Task description:
All of the data below is to be repeated exactly, except for the pictures.

Collected data:
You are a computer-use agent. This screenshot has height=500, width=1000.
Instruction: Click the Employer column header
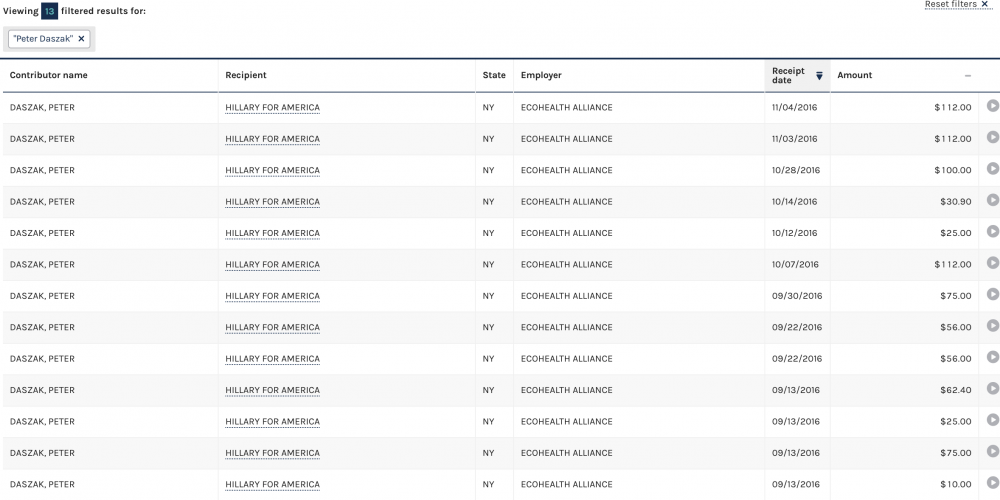point(541,76)
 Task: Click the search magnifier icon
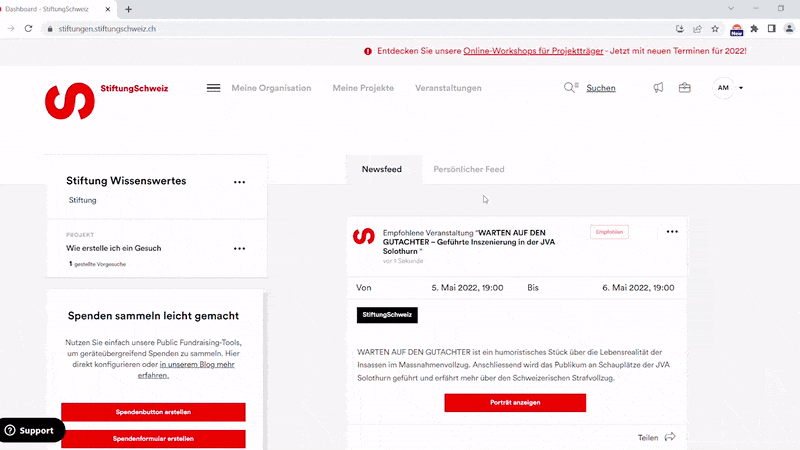[571, 88]
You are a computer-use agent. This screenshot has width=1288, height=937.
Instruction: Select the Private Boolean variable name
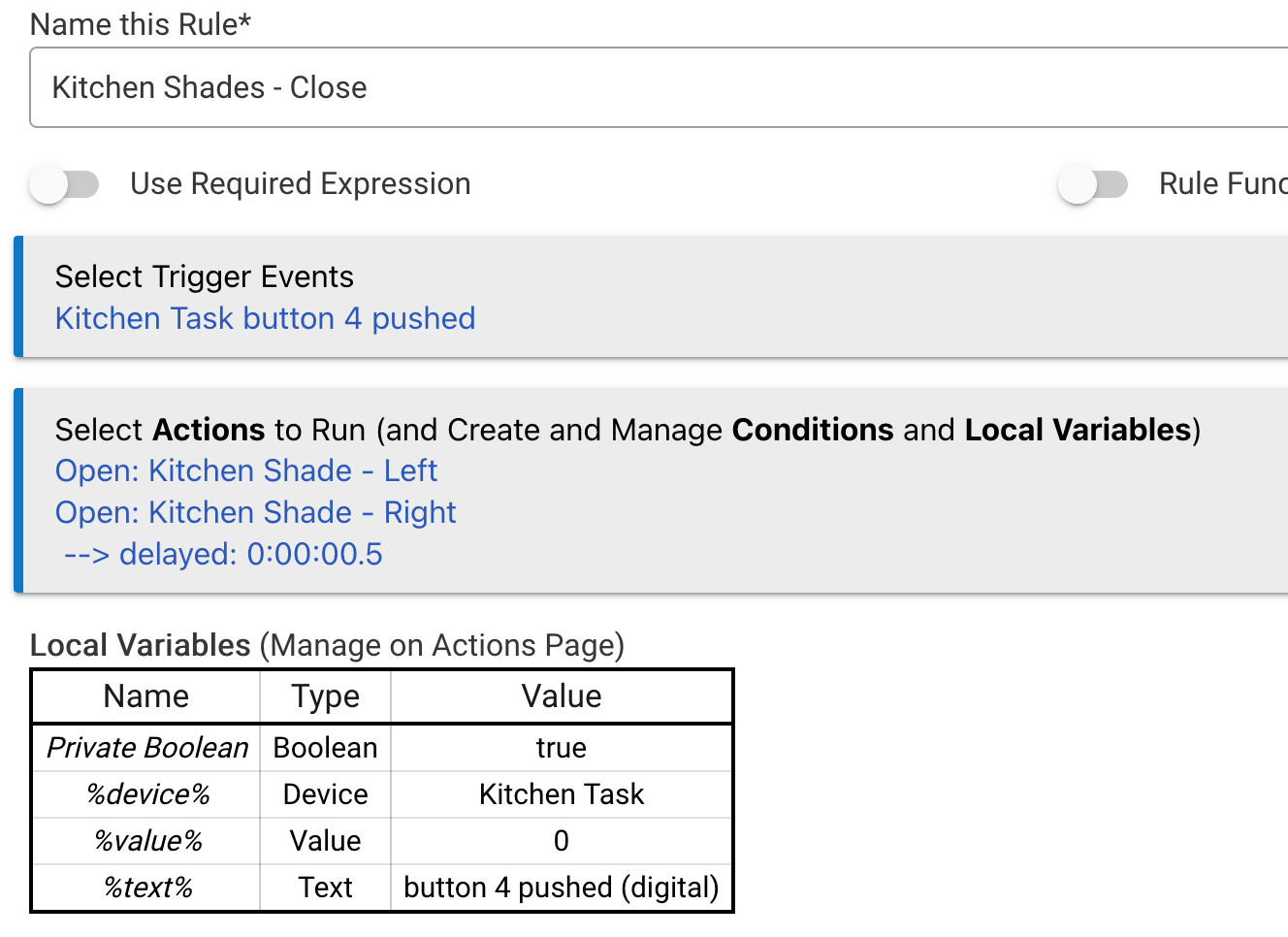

The answer:
You are a computer-use agent. This screenshot has height=500, width=1000.
Instruction: Click the Employer column header
point(541,76)
 Task: Click the search magnifier icon
[571, 88]
You are a computer-use agent. This screenshot has width=1288, height=937.
Instruction: Select the Private Boolean variable name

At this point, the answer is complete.